Ultrasonically bonded aluminium wires were connected to the measurement probe using 25 μm-diameter gold wires and room-temperature silver paint (DuPont 4929N). Samples were exposed to ambient conditions for less than 2 h between taken out of cryogenic storage and loaded into the measurement cryostat. Electrical transport measurements using four-probe method with an AC excitation current of 10 μA applied along the crystalline a-axis were performed in static magnetic fields up to 13 T using a Physical Properties Measurement System by Quantum Design Inc. at a low frequency between 13 − 30 Hz, and in pulsed magnetic fields up to 53.4 T and 64.2 T at the International MegaGauss Science Laboratory (IMGSL) in Institute for Solid State Physics, University of Tokyo and Dresden High Magnetic Field Laboratory (HLD-EMFL), Helmholtz-Zentrum Dresden-Rossendorf, respectively. Measurements at the IMGSL are recorded using a National Instruments PXIe-6124 multifunction DAQ device, operating at a sampling rate of 4 MS/s, which applies an AC excitation current of 50 kHz and simultaneously records the resultant AC voltage response of the sample, yielding approximately 2000 data points over the duration of the field pulse. Measurements at the HLD were conducted using a Stanford Research Systems DS360 function generator (excitation frequency ~3 kHz) in combination with a Yokogawa DL850 ScopeCorder. During the field pulse, voltage drops across the sample and a 10 kΩ series resistor were recorded at a sampling rate of 1 MS/s over 500 ms and subsequently analysed using a digital lock-in procedure. The excitation current was set to  ≈ 10 μA. Magnetic field profiles of the pulse magnets used in this work are shown in Supplementary Material Fig. S3.

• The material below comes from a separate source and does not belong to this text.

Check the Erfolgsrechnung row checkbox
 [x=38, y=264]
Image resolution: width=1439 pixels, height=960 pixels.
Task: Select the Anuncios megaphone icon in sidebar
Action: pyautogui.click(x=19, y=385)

Extrapolation of zero-field resistivity below T c

The magnetoresistivity data at magnetic fields above which ρxx(H) shows a positive curvature is fitted to: ρ(HT) = ρ(0, T) + βH2 for extracting the zero-field resistivity ρxx(0, T) below Tc. We further adjust the extracted ρxx(0, T) values to achieve a scaling collapse of the Kohler plot for ρxx(HT) measured over the entire temperature range. Details of the normal-state resistivity extractions are described in Supplementary Information Section D. The adjustment of ρxx(0, T) required for Kohler scaling is typically less than 1.0 μΩ cm.

Extraction of normal-state parameters

Electronic specific heat (γ0) and average effective mass (\({\bar{m}}^{*}\)) are calculated using the following equations:

$$\frac{{A}_{2}}{{\gamma }_{0}^{2}}=10\,{\mu \Omega }\,{{{\rm{cm}}}}\,{{{\rm{mol}}}}^{2}\,{{{\rm{K}}}}^{2}\,{{{\rm{J}}}}^{-2},$$
(5)
$${\gamma }_{0}=2\left(\frac{\pi {N}_{{{{\rm{A}}}}}{k}_{{{{\rm{B}}}}}^{2}}{3{\hslash }^{2}}{a}^{2}\right){\bar{m}}^{*},$$
(6)

where NA is the Avogadro number, kB the Boltzmann constant, the reduced Planck constant, and a the in-plane lattice constant15. Effective Fermi temperature (TF) is estimated using photoemission data via two approaches, as detailed in Supplementary Information Section G. In short, the first approach fits the energy dispersion E(k) of the α-band near the Fermi level using a parabolic function and estimates the Fermi energy (EF) using the difference between the band bottom and the Fermi level. TF and Fermi velocity (vF) are then calculated using:

$${T}_{{{{\rm{F}}}}}={E}_{{{{\rm{F}}}}}/{k}_{{{{\rm{B}}}}},$$
(7)
$${v}_{{{{\rm{F}}}}}=\sqrt{2{E}_{{{{\rm{F}}}}}/{\bar{m}}^{*}}.$$
(8)

The second approach calculates the average Fermi wavevector (\({\bar{k}}_{{{{\rm{F}}}}}\)) using a weighted sum of measured kF for the α- and β-pocket by their carrier density:

$${\bar{k}}_{{{{\rm{F}}}}}=\frac{{n}_{\alpha }{k}_{{{{\rm{F,\alpha }}}}}+{n}_{\beta }{k}_{{{{\rm{F,\beta }}}}}}{{n}_{\alpha }+{n}_{\beta }},$$
(9)
$${E}_{{{{\rm{F}}}}}=\frac{{\hslash }^{2}{\bar{k}}_{{{{\rm{F}}}}}^{2}}{2{\bar{m}}^{*}}.$$
(10)

A good agreement is found between the TF values estimated by these two approaches.